IQWiG: Mittel der Komplementärmedizin können bei leichten Depressionen und prämenstruellem Syndrom helfen

Nicht alle „alternativen“ Produkte und Nahrungsergänzungsmittel sind jedoch unschädlich

Deutsches Institut rät Verbrauchern, kritischer zu sein

 

Berlin (26. Juni 2008) – Verbraucher greifen häufig zu sogenannten komplementären Medizinprodukten, denn viele sehen diese Produkte als vermeintlich "sanfte Medizin". Ihre Wirksamkeit ist allerdings sehr unterschiedlich. Das Institut für Qualität und Wirtschaftlichkeit im Gesundheitswesen (IQWiG) hat jetzt einige der neuesten Forschungsergebnisse zu bestimmten Produkten analysiert und zusammen mit einem Leitfaden für Verbraucherinnen und Verbraucher veröffentlicht.

Demnach kann Johanniskraut leichte Depressionen mildern, hilft jedoch nicht bei einer ernsthaften depressiven Erkrankung. Es wirkt auch nicht gegen Symptome des prämenstruellen Syndroms (PMS). Vermutlich können aber Kalzium und Vitamin B6 (Pyridoxin) betroffenen Frauen Erleichterung verschaffen. Ob Nachtkerzenöl PMS-Beschwerden lindern kann, ist dagegen nicht belegt.

 

Auch pflanzliche Stoffe oder Nahrungsergänzungsmittel können Risiken haben

Laut IQWiG haben widersprüchliche Forschungsergebnisse, zum Beispiel bei Johanniskrautprodukten, in den letzten Jahren zu Verwirrung und Diskussionen geführt. Ein Grund sei, dass die Wirkung des Mittels von Präparat zu Präparat unterschiedlich ist und auch von der Schwere der Depression abhängt, so das Institut. Die wissenschaftliche Debatte um Johanniskraut unterstreicht, wie wichtig es ist, möglichst alle relevanten Studienergebnisse zu betrachten, um medizinische Behandlungen besser beurteilen zu können.

 

"Verbraucher sollten gegenüber Gesundheitsversprechen kritischer sein", rät der Leiter des IQWiG, Professor Dr. med. Peter Sawicki. "Dies gilt für Nahrungsergänzungsmittel und Komplementärmedizin ebenso wie für verschreibungspflichtige Arzneimittel. Nur weil ein Medikament aus pflanzlichen Stoffen oder Vitaminen besteht, ist es nicht auch in hoher Dosierung oder bei sehr häufiger Anwendung in jedem Fall sicher. Außerdem wirken nicht alle medizinischen Produkte so, wie es sich die Patienten erhoffen." Dies unterstreicht eine wachsende Zahl wissenschaftlicher Belege dafür, dass hohe Dosen einiger Vitamine und Antioxidantien Krebs auslösen oder die Lebenserwartung senken können.

 

Alle Behandlungen und Produkte an denselben wissenschaftlichen Maßstäben messen

Vor der Entscheidung für eine bestimmte Behandlung oder ein Nahrungsergänzungsmittel sind viele Fragen zu bedenken. Professor Sawicki: "Ärzte und Patienten sollten wissen, ob Therapien aufgrund genügend guter wissenschaftlicher Studien als so wirksam gelten, dass ihr Einsatz für die Anwender eine entscheidende Verbesserung bedeutet. Egal, ob ein Mittel aus Pflanzen oder chemischen Substanzen hergestellt ist: Wenn man herausfinden will, welche Behandlung die beste ist, müssen dieselben wissenschaftlichen Standards gelten."

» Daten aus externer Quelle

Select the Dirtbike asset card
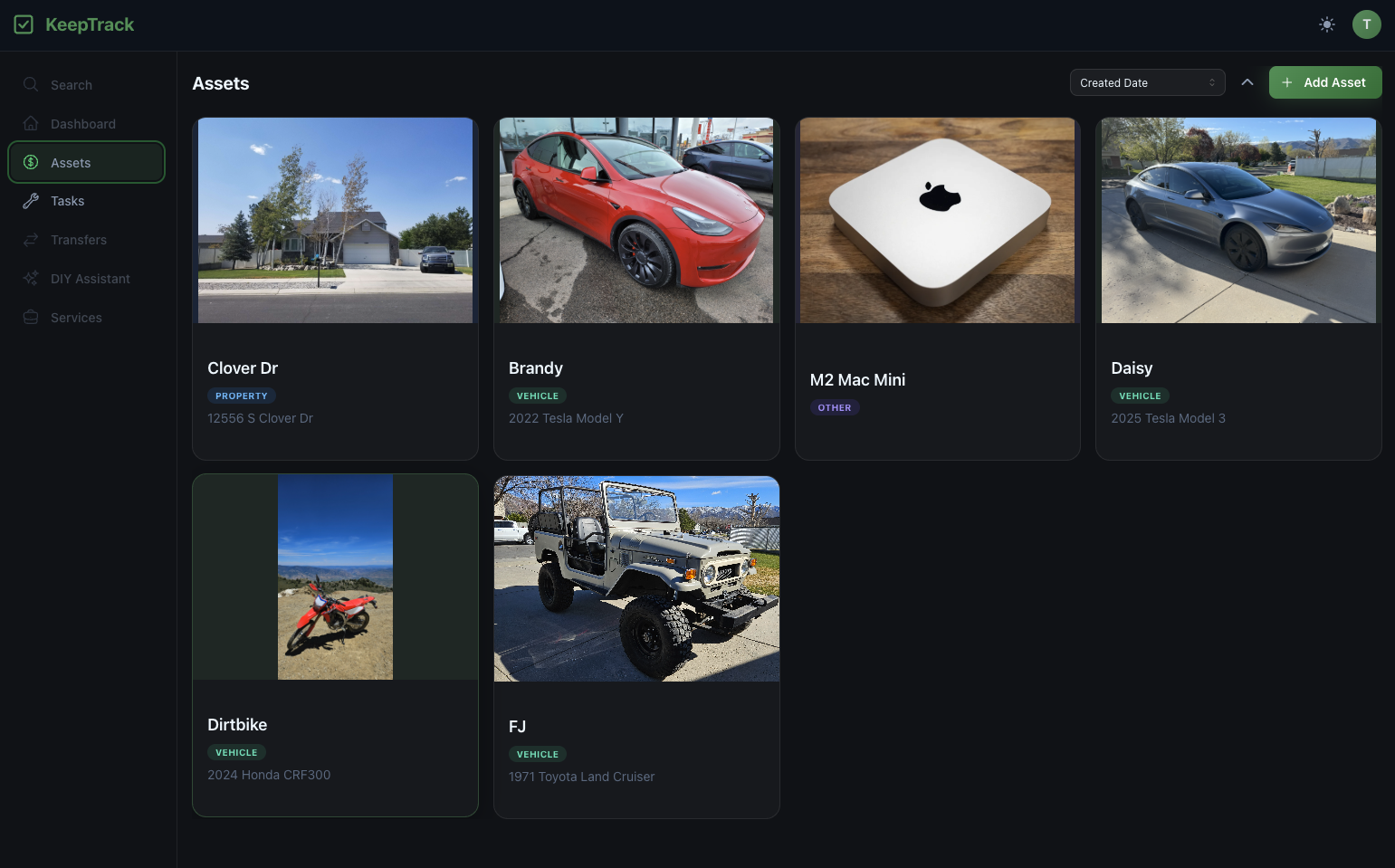This screenshot has width=1395, height=868. [335, 645]
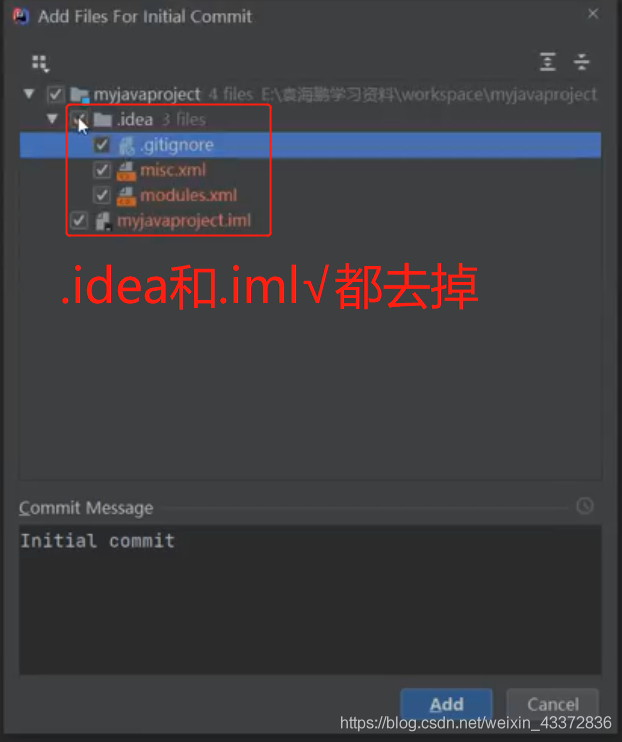Click the Collapse All icon
622x742 pixels.
click(581, 62)
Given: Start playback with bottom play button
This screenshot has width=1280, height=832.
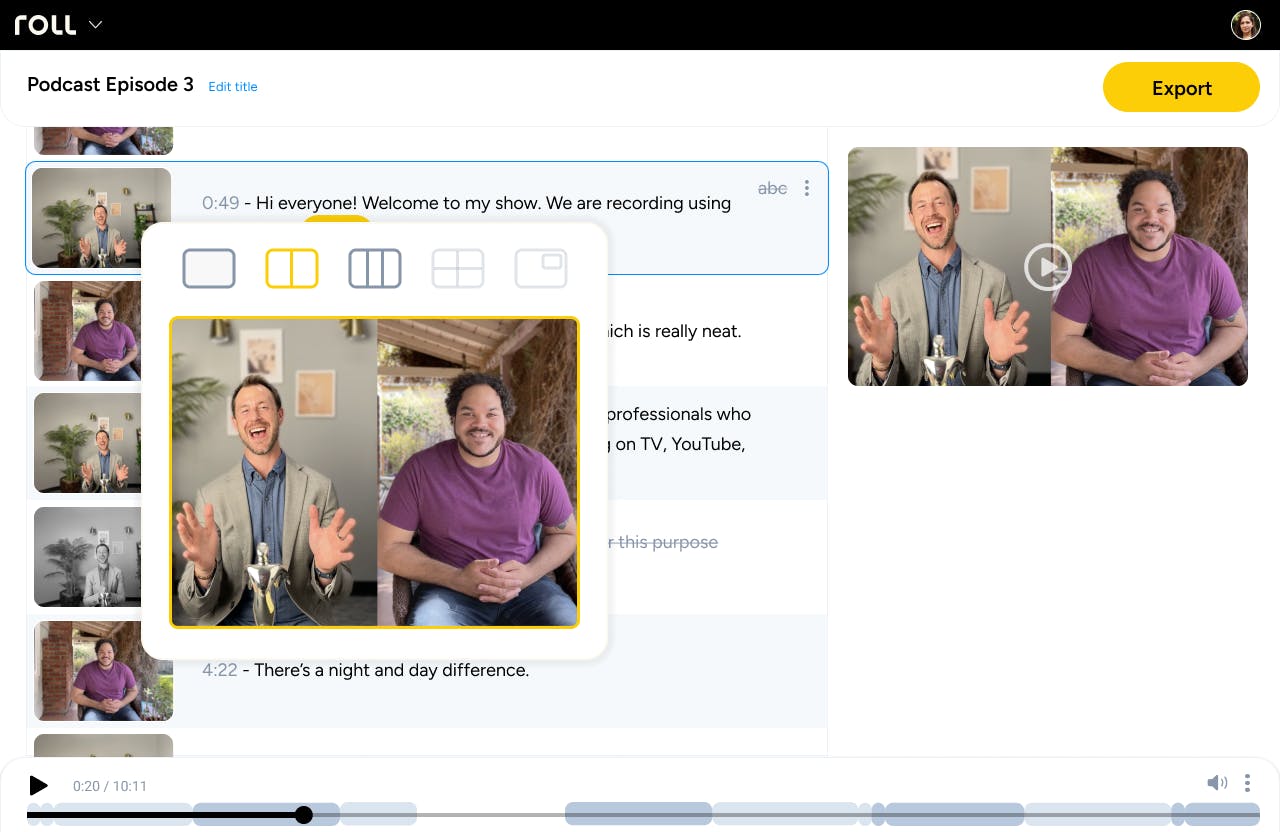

Das Institut hat daher einen neuen Leitfaden für Verbraucherinnen und Verbraucher veröffentlicht, die komplementär-medizinische Behandlungsmethoden und Nahrungsergänzungsmittel ausprobieren möchten. Das allgemeinverständliche Merkblatt enthält eine Liste wichtiger Kriterien, die bei der Entscheidung für oder gegen eine bestimmte Behandlung helfen können. Es ist seit heute auf www.gesundheitsinformation.de zugänglich, zusammen mit Forschungsergebnissen zu verschiedenen Therapiemethoden.


Quelle: Pressemitteilung des Instituts für Qualität und Wirtschaftlichkeit im Gesundheitswesen (IQWiG) vom 25.06.2008.